Count the lines of the records that contain the string "chevron", treating uppercase and lowercase as different, and give only that number.

Start

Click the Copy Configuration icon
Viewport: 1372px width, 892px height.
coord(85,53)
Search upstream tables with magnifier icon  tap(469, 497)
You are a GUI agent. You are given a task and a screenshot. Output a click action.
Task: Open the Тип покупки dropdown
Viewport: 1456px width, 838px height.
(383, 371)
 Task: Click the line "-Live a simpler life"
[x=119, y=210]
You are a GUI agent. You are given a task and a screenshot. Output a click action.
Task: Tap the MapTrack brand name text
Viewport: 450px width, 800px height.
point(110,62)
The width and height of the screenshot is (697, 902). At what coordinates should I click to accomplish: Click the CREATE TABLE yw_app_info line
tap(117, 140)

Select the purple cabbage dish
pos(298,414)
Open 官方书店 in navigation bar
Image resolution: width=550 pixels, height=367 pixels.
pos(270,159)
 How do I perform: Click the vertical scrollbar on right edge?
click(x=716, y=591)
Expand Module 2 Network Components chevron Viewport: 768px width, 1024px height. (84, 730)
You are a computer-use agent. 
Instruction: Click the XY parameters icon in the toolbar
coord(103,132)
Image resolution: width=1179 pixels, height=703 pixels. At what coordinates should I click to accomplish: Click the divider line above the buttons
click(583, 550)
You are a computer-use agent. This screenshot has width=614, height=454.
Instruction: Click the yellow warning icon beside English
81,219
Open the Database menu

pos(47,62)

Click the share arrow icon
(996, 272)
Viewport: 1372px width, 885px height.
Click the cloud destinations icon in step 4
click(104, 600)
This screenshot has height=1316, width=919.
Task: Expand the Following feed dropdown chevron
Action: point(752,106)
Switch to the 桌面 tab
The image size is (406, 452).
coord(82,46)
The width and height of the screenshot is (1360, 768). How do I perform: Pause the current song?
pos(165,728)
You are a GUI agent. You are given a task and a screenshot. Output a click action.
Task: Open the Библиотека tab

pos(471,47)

End

Answer to this task
2